野村資本市場研究所のサイトに良いレポートがありました。これによると、日本の投資信託残高は、2006年5月時点で57.5兆円(先日の報道では61兆円)。1ドル117円換算で4915億ドル。一方、米国の投資信託残高は9兆3170億ドル、 日本の19倍です。また、ETF市場の伸びも日本は完全に出遅れています。
日本のGDPは米国の約半分、株式時価総額で3分の1、です。なんだかんだいいながら、日本は、大きな経済力を持っています。ところが、日本の投資信託残高は、米国の19分の1なのです。
ここに経済の歪みがあることは、疑うべくもないこと、と私は思います。もし、投信残高が日本の経済規模に見合ったものになれば、日本でも米国並みの投信手数料が大いに期待できます。
確かに投資家の意識が低いのも一因ですが、米国の投資家がみな革新的だったというのは、間違っています。ほんの30年前は米国の一般家庭の人の意識も今の日本と大差なかったというような話も聞いています。米国や外国はどんどん変化したが日本(特に政府)は変化についていけなかった、というのが、現実ではないでしょうか。そして長い時を経て大きな差になってしまった。
日本人はもっと「銭儲け」に必死にならなければ、国際経済から取り残されます。「銭儲け」は、「真面目」である必要はありません。「公正」であれば良いのです。エンロンやライブドアがやったことは、「不正」であり、「不真面目」ではないのです。いまだ「株」=「不真面目」=「不正」と心の中で思っている人が、特に学業成績優秀な方々に多いのではないでしょうか。

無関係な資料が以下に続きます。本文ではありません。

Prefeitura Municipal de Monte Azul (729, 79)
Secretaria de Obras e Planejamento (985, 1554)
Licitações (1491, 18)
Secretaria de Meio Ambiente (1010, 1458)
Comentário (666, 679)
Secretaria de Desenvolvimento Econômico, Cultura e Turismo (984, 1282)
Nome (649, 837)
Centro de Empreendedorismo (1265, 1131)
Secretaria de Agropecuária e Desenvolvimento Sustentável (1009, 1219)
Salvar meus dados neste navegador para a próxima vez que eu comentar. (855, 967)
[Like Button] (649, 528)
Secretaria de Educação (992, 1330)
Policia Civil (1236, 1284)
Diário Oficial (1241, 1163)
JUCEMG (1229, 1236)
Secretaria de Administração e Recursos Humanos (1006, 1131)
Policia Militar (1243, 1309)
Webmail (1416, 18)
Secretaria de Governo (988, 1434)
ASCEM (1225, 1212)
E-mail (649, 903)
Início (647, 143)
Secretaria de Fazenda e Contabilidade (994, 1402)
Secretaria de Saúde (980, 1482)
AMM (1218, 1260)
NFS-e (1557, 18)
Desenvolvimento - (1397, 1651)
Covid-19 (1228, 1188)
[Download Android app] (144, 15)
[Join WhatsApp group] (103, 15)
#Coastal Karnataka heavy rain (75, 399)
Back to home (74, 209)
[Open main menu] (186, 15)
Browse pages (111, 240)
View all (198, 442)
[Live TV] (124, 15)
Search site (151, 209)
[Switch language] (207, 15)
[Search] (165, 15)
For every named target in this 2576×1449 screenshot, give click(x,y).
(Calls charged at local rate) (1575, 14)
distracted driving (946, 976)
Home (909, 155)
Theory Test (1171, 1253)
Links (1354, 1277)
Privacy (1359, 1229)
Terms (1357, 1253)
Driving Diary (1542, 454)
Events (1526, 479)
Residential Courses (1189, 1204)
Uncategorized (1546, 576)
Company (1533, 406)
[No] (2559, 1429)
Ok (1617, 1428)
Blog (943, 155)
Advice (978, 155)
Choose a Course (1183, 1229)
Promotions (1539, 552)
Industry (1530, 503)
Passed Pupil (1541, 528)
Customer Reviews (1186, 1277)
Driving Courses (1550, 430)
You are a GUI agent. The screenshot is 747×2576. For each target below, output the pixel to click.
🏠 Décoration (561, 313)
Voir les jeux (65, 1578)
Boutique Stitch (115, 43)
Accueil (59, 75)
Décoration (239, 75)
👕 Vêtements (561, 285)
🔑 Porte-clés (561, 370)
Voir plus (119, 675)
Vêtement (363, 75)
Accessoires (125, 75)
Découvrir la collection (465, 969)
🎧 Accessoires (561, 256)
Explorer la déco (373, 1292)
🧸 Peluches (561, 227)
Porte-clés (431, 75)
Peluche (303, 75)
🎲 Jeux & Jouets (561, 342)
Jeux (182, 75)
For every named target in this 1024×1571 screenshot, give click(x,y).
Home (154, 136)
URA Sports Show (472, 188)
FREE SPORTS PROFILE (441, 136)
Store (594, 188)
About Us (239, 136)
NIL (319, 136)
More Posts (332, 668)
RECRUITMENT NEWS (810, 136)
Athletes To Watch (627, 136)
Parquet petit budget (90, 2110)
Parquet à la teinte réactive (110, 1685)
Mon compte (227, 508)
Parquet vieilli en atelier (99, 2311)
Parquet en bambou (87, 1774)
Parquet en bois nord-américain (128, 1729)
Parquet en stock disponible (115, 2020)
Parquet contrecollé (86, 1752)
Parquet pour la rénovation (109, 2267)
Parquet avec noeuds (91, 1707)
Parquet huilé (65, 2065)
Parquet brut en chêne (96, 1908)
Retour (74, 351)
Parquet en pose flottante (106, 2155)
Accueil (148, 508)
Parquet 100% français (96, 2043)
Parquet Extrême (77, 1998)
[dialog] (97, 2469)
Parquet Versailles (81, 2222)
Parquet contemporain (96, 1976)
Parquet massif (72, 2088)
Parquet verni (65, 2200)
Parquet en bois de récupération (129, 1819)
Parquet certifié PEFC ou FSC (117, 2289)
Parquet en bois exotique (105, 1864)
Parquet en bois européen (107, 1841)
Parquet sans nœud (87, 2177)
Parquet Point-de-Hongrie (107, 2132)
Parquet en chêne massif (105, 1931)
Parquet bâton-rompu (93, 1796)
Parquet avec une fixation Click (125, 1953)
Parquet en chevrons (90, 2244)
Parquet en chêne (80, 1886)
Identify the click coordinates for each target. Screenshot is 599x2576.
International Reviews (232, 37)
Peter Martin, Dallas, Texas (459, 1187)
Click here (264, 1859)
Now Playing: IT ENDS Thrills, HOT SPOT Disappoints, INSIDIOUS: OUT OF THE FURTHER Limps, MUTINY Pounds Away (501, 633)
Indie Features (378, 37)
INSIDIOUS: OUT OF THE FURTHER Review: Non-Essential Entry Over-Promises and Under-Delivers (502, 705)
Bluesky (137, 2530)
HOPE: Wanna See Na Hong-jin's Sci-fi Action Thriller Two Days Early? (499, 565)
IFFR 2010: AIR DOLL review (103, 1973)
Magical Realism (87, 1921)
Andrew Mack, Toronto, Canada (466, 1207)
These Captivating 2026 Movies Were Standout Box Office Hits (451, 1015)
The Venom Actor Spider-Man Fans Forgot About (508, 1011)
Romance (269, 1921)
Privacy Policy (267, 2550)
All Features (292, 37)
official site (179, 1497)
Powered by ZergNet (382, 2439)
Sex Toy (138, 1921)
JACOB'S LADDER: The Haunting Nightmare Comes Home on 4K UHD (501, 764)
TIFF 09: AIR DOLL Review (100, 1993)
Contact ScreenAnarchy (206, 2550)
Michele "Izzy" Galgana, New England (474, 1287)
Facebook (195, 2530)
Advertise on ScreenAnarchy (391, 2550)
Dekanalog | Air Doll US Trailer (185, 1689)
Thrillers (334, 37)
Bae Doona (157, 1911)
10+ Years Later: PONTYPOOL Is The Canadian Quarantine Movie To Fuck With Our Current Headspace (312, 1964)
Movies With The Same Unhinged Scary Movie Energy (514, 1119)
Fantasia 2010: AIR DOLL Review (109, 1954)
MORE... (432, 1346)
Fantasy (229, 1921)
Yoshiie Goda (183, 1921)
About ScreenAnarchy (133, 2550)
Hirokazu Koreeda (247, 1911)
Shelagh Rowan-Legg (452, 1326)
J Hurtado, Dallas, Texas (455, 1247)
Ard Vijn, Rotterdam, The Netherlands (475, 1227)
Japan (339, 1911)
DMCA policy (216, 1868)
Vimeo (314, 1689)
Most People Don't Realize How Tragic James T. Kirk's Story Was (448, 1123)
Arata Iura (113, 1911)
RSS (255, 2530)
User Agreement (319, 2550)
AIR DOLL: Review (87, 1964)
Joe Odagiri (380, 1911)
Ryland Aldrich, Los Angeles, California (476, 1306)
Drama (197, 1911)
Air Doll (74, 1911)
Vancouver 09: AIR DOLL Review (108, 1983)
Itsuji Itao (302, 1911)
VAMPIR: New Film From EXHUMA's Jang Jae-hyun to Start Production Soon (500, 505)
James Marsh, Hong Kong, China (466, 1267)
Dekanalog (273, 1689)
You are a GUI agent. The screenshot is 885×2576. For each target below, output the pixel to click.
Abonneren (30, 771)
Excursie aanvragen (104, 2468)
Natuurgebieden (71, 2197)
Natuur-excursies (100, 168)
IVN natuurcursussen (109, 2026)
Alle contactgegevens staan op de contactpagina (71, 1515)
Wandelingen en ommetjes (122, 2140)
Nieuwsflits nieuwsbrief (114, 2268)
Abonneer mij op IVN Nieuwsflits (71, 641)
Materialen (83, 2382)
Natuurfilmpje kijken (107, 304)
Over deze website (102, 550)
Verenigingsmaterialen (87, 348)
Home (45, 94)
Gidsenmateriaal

この差を埋めるには、より一層の大きな規制緩和が必要であると思います。次期政権にこれが期待できるかどうか...。また、民間でも孫さんのような市場の改革者が現れる必要がある。イートレードは、株のブローカーとしては、価格破壊者でしたが、投資信託のような金融商品では、今のところ、そうは言えていない。
一方、個人投資家はどうすべきか?この歪みを見逃さないわけにはいきません。少々高い信託報酬に負けて投資しない、と言う判断は、長期的に損だと私は思ってます。澤上さん流に言えば、「お先に失礼」というところでしょうか。むしろ重要なのは、いずれ出てくる低信託報酬の商品にどのように乗り換えていくのか?という戦略です。
今回は、私としては渾身の(^^;)エントリーでした。
コメント
NightWalkerさん、こんにちは。
記事、興味深く拝見させていただきました。
とても、参考になりました。
私もNightWalkerさんに触発され、
投資信託の「低コスト化」について書いてみました。
結論までの過程は多少違いますが、
私も「市場の改革者」が必要という意味で、
同じ結論に辿り着きました。
投稿: assets | 2006年9月19日 (火) 14時06分
assetsさま
コメントありがとうございました。また、長い本テキストにお付き合いいただきありがとうございます。
今後ともよろしくお願い致します。